Charles C.W. Cooke of National Review rags on Wendy Davis and sees in her ordinary political maneuvering, as he sees in everything, the thin end of the Liberal Fascist wedge, resulting in this:
In this manner, too, have we come to discuss the ever-diminishing scope of private property rights, our debates centering nowadays not on whether individuals should have a general right to decide whom they will serve, but on why anybody would be asking these questions in the first instance. Think you should be able to decide who comes into your bar? Drop the act, Bubba, you must be in the Klan.
Cooke, relatively new to this country, seems not to have fully accepted that here in the states you can't just tell certain types to stay out of your bar ("the law says I have to serve him," like this man says), and that the sheeple have lived with this injustice for so long that they no longer question it.

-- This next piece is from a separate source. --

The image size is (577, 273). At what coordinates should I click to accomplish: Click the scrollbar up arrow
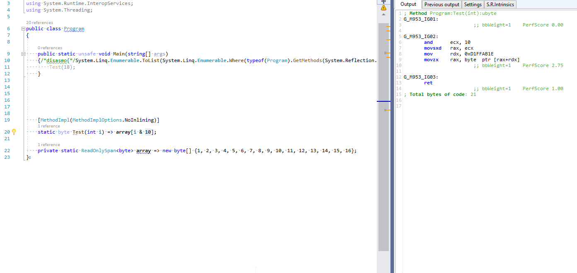click(x=383, y=14)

Well, that just gives Cooke another freedom to fight for!
Like Chris Christie expressing his impatience with the minimum wage, this is a useful reminder of what these guys are really about.
UPDATE. It's always nice to have someone who knows what he's talking about in comments, so take it away, Scott Lemieux:
Hmm, let's see what one radical Trotskyite had to say about the "general right" of "individuals" to "decide who they will serve":
"[I]f an inn-keeper, or other victualler, hangs out a sign and opens his house for travelers, it is an implied engagement to entertain all persons who travel that way; and upon this universal assumpsit an action on the case will lie against him for damages, if he without good reason refuses to admit a traveler." -Blackstone, Commentaries on the Laws of England
You'd think someone with an Oxford education might be aware of this, but...
UPDATE 2. Cooke's reactions to Scott -- basically "sputter, sputter, asshole!" -- are worth noting and indeed @squarelyrooted has noted them.